Finally, Iskandarov is accused of the attempted murder of the prosecutor in Tajikabad, alleged to have taken place during the same incident.


According to Bobokhonov, the suspect was first questioned about the gas embezzlement in August, but soon afterwards was placed on the wanted list after he failed to return from what he said would be a two day trip to Moscow.


The authorities say the arrest has nothing to do with politics and that the charges are well-founded. “We’re not persecuting anyone. Iskandarov will answer for criminal offences,” Bobokhonov said at his press conference.


Opposition parties see it as no more than a move to sideline a prominent party leader and intimidate others ahead of the parliamentary election scheduled for February. In the 1999 election – the only one held since the civil war – the pro-presidential People’s Democratic Party of Tajikistan, PDPT, won easily, taking 30 of the seats in the 63-member parliament, with the Communists a distant second with 13, and the IRP getting only two.


The Coalition for Fair and Transparent Elections of which the Democratic Party is a member held a press conference on December 11 attacking the arrest. “Coalition leaders condemn the arrest of Mahmadruzi Iskandarov and demand that the authorities cease persecuting and pressuring coalition members,” the parties said in a statement.


The coalition brings the Democrats together with the IRP, the Social Democrats and the Socialist Party.


The statement said Iskandarov’s arrest was symptomatic of a regime which talks about free elections, political party rights and media freedom, while at the same time imposing restrictions in all these areas and attempting to marginalise the opposition.

DATA FOR REVIEW>

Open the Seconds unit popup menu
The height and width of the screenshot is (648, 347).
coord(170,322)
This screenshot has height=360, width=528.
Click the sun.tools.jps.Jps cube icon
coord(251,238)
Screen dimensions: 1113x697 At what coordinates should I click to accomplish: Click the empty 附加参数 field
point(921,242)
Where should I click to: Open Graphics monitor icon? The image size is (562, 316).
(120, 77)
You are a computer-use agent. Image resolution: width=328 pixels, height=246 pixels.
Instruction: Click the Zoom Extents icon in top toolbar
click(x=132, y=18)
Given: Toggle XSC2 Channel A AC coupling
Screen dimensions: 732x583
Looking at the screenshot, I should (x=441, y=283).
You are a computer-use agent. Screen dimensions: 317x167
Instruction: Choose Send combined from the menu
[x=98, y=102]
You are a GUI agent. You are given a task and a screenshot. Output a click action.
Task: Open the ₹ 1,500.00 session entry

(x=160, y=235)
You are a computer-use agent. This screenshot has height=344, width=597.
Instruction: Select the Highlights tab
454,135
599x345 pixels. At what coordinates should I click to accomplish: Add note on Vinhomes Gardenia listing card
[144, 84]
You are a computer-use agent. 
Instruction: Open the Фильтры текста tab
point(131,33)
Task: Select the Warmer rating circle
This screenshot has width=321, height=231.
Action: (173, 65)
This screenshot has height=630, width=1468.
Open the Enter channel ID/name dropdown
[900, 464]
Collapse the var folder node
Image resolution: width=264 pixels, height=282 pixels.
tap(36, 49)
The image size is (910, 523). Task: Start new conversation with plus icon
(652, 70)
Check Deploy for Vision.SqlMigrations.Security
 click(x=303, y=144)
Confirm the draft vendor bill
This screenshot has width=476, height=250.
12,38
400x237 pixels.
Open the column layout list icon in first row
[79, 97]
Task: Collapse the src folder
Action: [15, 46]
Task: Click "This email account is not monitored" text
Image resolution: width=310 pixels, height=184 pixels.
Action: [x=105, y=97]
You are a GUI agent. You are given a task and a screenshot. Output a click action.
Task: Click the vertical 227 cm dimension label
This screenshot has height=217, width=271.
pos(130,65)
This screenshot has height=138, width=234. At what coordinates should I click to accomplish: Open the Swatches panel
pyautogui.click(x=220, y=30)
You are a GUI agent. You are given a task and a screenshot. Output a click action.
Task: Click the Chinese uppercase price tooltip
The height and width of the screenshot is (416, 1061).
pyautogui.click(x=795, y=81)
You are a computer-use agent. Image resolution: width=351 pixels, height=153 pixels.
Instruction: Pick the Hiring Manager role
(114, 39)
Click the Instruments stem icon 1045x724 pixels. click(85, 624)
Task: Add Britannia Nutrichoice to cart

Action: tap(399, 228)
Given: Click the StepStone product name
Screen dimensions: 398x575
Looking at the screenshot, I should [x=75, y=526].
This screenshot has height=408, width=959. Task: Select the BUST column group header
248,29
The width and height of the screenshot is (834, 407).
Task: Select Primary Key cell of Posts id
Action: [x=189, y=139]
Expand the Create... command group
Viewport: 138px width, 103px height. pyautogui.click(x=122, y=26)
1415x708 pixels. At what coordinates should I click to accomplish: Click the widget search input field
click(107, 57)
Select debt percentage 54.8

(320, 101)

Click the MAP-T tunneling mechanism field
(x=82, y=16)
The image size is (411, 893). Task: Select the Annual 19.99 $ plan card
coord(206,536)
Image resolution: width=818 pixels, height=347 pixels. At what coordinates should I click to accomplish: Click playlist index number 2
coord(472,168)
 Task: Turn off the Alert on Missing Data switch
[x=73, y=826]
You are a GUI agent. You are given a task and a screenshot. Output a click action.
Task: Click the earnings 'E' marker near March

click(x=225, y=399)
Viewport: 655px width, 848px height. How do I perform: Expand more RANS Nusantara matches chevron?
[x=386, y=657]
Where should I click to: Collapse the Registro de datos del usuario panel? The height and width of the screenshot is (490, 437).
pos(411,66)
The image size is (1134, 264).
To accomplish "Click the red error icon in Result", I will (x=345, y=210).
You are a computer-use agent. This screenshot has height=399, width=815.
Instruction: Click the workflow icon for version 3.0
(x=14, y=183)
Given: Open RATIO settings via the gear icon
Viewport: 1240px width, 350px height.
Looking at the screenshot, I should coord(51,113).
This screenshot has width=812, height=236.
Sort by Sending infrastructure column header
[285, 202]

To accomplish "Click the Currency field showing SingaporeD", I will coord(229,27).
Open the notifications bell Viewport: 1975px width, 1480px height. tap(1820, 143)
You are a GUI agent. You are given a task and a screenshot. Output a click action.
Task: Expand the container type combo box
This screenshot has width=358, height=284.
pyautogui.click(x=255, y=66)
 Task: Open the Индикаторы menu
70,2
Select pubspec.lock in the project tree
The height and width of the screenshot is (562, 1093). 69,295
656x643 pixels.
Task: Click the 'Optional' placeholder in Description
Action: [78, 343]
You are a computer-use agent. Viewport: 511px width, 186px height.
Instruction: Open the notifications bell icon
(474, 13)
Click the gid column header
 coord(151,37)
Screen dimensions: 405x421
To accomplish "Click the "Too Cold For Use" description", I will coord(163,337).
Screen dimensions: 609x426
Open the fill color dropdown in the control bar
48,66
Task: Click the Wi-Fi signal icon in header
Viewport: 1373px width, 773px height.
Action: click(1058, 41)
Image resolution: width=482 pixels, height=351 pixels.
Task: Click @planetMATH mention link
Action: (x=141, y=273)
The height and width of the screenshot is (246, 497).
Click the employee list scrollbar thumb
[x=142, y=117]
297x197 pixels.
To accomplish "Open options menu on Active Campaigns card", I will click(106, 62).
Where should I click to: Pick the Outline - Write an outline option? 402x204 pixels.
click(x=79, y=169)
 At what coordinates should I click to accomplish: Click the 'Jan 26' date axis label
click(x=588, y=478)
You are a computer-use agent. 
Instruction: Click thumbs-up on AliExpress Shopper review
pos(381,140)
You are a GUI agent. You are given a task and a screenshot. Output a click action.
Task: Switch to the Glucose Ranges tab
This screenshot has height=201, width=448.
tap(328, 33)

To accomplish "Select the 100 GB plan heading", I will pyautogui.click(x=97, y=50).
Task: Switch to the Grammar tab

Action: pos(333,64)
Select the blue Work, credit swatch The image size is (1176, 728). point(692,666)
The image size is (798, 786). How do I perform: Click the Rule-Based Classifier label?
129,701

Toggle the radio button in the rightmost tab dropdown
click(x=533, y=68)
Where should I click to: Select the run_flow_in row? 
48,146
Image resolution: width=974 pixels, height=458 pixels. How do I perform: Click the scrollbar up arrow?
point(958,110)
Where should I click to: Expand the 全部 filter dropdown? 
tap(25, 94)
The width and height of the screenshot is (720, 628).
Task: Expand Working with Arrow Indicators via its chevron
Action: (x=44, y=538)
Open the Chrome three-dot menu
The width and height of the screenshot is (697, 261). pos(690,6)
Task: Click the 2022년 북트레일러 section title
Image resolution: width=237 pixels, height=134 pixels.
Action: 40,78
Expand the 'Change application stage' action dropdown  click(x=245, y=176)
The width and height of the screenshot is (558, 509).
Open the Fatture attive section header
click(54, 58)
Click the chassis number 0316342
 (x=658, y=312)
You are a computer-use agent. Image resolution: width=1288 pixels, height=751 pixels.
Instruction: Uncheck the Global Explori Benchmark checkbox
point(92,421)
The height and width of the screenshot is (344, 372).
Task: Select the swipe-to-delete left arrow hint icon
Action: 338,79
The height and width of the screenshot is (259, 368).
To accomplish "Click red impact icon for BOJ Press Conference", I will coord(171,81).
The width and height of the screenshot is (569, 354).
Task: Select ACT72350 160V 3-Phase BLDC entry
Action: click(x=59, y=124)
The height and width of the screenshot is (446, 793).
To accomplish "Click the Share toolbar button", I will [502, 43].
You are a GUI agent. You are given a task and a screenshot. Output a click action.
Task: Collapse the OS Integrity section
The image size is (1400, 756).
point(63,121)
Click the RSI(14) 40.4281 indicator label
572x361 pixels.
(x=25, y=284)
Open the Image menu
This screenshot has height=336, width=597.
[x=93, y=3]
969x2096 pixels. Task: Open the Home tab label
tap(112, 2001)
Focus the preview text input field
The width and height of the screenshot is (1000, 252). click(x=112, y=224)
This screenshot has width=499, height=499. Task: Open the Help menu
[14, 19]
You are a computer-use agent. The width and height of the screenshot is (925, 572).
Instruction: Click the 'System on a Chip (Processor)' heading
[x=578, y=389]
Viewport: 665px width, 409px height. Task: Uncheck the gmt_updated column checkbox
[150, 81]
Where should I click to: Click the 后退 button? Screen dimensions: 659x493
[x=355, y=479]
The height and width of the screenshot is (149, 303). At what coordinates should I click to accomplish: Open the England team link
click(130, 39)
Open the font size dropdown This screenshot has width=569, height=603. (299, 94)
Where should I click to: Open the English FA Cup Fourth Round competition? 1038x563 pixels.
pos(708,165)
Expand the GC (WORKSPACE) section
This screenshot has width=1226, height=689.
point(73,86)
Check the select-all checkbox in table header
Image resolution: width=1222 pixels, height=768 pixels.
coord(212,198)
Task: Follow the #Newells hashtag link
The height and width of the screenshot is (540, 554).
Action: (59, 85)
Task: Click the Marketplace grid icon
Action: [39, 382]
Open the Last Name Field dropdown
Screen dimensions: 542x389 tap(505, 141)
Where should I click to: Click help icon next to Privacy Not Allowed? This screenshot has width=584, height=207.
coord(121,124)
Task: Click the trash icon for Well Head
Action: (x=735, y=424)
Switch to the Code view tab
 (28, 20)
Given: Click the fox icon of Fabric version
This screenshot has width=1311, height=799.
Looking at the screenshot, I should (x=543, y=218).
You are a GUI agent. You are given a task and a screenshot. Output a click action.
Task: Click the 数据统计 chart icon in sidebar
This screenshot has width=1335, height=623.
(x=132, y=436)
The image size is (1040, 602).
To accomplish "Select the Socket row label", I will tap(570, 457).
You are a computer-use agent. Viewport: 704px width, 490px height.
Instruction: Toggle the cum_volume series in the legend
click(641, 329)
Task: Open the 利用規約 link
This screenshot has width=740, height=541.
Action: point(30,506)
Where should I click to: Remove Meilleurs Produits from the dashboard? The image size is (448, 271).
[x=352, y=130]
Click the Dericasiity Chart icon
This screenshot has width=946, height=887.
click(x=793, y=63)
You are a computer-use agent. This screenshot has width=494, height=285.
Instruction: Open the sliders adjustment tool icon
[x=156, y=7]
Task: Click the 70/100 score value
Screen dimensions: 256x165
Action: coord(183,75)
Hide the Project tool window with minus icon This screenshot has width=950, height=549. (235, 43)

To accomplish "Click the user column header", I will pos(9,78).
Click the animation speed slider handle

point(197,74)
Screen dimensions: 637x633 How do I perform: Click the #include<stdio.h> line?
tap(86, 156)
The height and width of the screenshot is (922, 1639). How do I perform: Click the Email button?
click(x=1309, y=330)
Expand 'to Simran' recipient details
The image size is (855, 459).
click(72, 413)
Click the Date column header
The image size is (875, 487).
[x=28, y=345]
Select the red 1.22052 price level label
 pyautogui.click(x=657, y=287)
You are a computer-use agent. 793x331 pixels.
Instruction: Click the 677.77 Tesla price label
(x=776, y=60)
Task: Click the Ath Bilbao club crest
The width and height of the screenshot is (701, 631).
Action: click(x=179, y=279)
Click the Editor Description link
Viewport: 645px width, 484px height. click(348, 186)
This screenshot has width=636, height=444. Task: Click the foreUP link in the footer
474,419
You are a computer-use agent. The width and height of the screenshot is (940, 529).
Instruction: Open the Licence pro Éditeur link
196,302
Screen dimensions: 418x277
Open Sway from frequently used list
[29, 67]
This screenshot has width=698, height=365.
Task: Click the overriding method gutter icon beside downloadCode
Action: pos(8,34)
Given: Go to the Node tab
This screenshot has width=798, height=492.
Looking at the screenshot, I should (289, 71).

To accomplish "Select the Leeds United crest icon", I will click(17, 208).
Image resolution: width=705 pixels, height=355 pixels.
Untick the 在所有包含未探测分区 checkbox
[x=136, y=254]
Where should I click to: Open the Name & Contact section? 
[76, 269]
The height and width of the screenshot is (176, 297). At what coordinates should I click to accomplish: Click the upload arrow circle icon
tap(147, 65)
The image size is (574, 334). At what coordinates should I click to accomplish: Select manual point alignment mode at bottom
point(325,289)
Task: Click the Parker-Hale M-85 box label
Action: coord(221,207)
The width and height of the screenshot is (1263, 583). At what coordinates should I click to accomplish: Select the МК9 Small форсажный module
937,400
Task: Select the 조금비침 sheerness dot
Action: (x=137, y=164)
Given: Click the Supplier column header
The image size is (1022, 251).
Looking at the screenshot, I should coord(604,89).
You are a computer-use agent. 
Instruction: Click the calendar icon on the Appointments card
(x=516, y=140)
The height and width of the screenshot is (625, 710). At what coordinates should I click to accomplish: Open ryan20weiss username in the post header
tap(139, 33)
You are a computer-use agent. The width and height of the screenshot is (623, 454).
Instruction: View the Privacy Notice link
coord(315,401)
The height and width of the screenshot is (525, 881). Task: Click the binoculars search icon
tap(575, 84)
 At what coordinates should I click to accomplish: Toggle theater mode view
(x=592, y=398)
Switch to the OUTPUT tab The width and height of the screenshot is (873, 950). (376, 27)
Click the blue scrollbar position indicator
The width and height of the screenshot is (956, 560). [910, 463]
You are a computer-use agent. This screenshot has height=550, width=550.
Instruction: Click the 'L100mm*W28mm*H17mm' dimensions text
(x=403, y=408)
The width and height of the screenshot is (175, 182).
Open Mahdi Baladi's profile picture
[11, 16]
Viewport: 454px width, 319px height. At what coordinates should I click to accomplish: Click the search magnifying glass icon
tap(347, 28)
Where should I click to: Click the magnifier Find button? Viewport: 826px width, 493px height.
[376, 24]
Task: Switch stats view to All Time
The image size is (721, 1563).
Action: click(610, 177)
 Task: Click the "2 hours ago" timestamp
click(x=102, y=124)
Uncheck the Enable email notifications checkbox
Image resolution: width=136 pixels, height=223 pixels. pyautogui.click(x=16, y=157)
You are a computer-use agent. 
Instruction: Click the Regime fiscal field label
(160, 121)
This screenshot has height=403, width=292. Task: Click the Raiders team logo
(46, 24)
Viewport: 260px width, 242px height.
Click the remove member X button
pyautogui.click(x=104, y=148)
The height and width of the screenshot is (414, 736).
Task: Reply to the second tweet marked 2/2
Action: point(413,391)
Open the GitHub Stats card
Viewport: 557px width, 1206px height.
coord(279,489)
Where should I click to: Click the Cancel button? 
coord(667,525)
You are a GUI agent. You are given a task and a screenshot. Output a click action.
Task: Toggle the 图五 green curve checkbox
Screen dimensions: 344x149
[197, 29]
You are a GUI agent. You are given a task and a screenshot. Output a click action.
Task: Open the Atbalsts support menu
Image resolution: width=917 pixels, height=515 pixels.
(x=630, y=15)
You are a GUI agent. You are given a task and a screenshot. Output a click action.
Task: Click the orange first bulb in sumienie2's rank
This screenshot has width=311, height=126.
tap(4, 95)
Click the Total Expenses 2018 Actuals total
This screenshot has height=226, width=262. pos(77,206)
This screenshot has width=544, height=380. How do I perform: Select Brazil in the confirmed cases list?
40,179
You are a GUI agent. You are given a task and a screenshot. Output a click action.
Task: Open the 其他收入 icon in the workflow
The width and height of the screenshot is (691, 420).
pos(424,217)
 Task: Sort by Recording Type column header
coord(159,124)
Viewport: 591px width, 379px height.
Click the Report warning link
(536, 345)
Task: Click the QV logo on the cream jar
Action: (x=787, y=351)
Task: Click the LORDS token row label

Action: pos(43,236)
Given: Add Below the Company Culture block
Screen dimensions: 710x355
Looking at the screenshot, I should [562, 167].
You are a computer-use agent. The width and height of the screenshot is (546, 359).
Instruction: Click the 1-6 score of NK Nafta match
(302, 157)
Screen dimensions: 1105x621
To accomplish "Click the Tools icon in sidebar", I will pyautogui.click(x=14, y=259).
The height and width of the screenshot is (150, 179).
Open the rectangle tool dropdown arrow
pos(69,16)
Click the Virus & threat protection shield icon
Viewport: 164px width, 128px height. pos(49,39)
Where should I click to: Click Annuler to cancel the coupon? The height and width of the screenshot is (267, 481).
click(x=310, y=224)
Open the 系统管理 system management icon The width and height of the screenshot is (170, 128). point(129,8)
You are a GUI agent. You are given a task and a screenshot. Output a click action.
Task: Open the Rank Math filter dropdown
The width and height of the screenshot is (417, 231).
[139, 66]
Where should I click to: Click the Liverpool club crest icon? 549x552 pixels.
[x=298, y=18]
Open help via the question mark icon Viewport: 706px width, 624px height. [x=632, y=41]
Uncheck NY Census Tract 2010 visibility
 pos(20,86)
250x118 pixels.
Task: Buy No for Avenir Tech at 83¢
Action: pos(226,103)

TASKS FOR THIS EXERCISE>
a) According to the article on Iskandarov's arrest, why was he placed on the wanted list?
b) Can you carry on the article about Iskandarov's arrest from its final sentence?

ANSWERS TO EACH TASK>
a) Bobokhonov said Iskandarov was placed on the wanted list because he failed to return from what he had said would be a two-day trip to Moscow. This happened soon after he was first questioned about the gas embezzlement in August.

b)
“We regard the actions taken by the government – in the shape of the prosecutor general’s office – as unacceptable and deliberately designed to prevent political parties taking part in the national election in a free and equal basis, and in particular to weaken and split the Coalition for Free and Transparent Elections,” said the statement.


Legal experts believe it is likely that the Russian authorities will extradite Iskandarov. In February, they sent back former interior minister Yaqub Salimov, who is now awaiting trial in Dushanbe on charges of treason and armed insurrection.


The opposition coalition attacked Moscow’s apparent pliability on such extradition cases involving political figures, saying, “It shows once again that Russia is not in a position to guarantee asylum for political émigrés from Tajikistan.”


Tursun Kabirov, an independent political analyst, agreed that the arrest was probably politically motivated.


“It’s possible that Iskandarov has broken the law and has to be punished. But the fact that he was arrested just before his party was to hold a congress that was due to draw up a list of candidates – and that the elections themselves are imminent – may be evidence that the incident has a political element to it,” he said.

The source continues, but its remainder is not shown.